I've written a script in python using asyncio
association with aiohttp
library to parse the names out of pop up boxes initiated upon clicking on contact info buttons out of diffetent agency information located within a table from this website asynchronously. The webpage displayes the tabular contents across 513 pages.
I encountered this error too many file descriptors in select()
when I tried with asyncio.get_event_loop()
but when I came across this thread I could see that there is a suggestion to use asyncio.ProactorEventLoop()
to avoid such error so I used the latter but noticed that, even when I complied with the suggestion, the script collects the names only from few pages until it throws the following error. How can i fix this?
raise client_error(req.connection_key, exc) from exc
aiohttp.client_exceptions.ClientConnectorError: Cannot connect to host www.tursab.org.tr:443 ssl:None [The semaphore timeout period has expired]
This is my try so far with:
import asyncio
import aiohttp
from bs4 import BeautifulSoup
links = ["https://www.tursab.org.tr/en/travel-agencies/search-travel-agency?sayfa={}".format(page) for page in range(1,514)]
lead_link = "https://www.tursab.org.tr/en/displayAcenta?AID={}"
async def get_links(url):
async with asyncio.Semaphore(10):
async with aiohttp.ClientSession() as session:
async with session.get(url) as response:
text = await response.text()
result = await process_docs(text)
return result
async def process_docs(html):
coros = []
soup = BeautifulSoup(html,"lxml")
items = [itemnum.get("data-id") for itemnum in soup.select("#acentaTbl tr[data-id]")]
for item in items:
coros.append(fetch_again(lead_link.format(item)))

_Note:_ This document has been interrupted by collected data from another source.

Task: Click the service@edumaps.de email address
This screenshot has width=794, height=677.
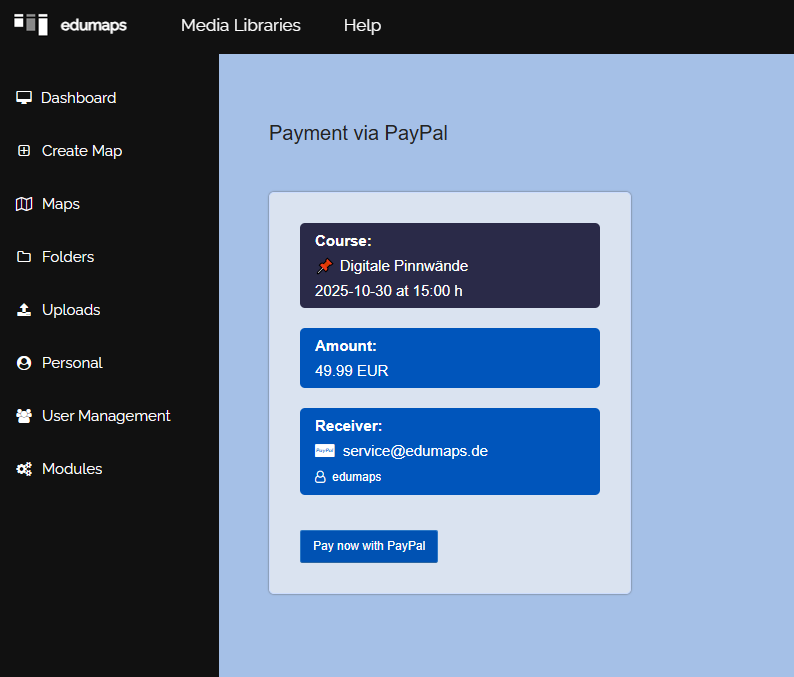Action: (415, 451)
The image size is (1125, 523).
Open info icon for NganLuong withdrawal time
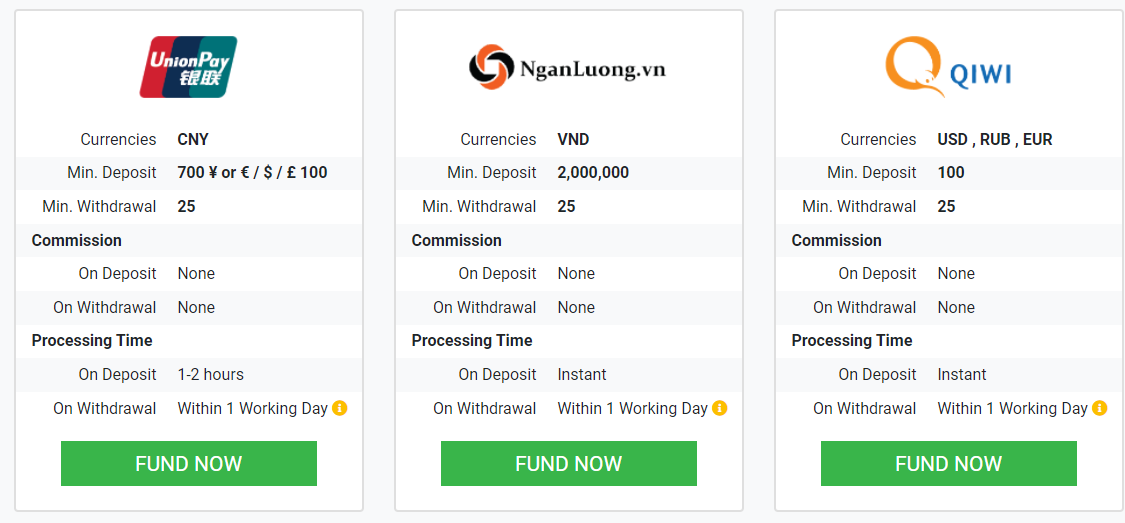[x=720, y=408]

await asyncio.gather(*coros)
async def fetch_again(link):
async with asyncio.Semaphore(10):
async with aiohttp.ClientSession() as session:
async with session.get(link) as response:
text = await response.text()
sauce = BeautifulSoup(text,"lxml")
try:
name = sauce.select_one("p > b").text
except Exception: name = ""
print(name)
if __name__ == '__main__':
loop = asyncio.ProactorEventLoop()
asyncio.set_event_loop(loop)
loop.run_until_complete(asyncio.gather(*(get_links(link) for link in links)))

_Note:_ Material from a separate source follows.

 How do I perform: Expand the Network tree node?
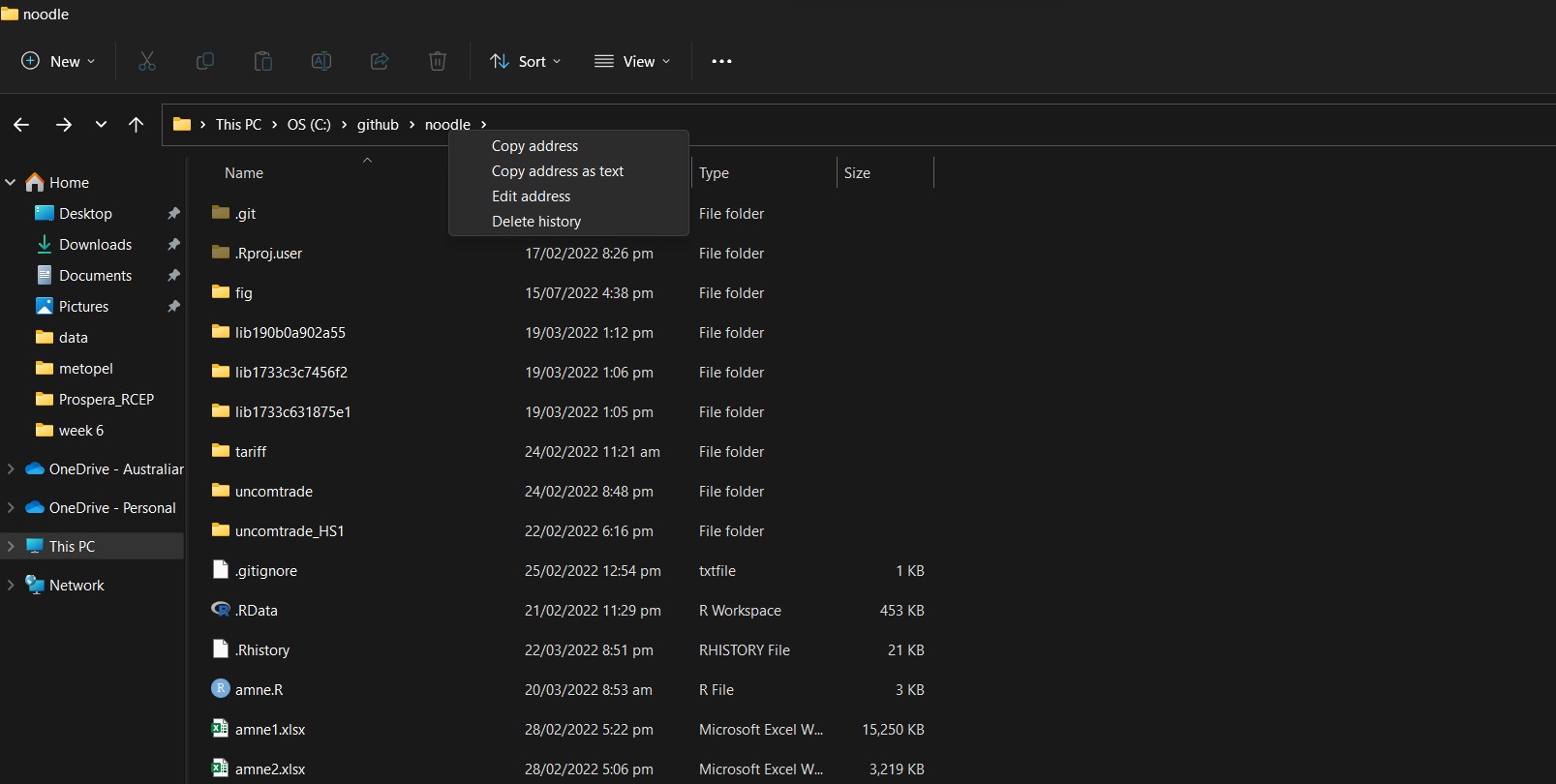click(11, 585)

In short, What the process_docs()
function does is collect data-id
numbers from each pages to reuse them as the prefix of this https://www.tursab.org.tr/en/displayAcenta?AID={}
link to collect the names from pop up boxes. One such id is 8757
and one such qualified links therefore https://www.tursab.org.tr/en/displayAcenta?AID=8757
.
Btw, If I change the highest number used in the links
variable to 20 or 30 or so, It goes smoothly.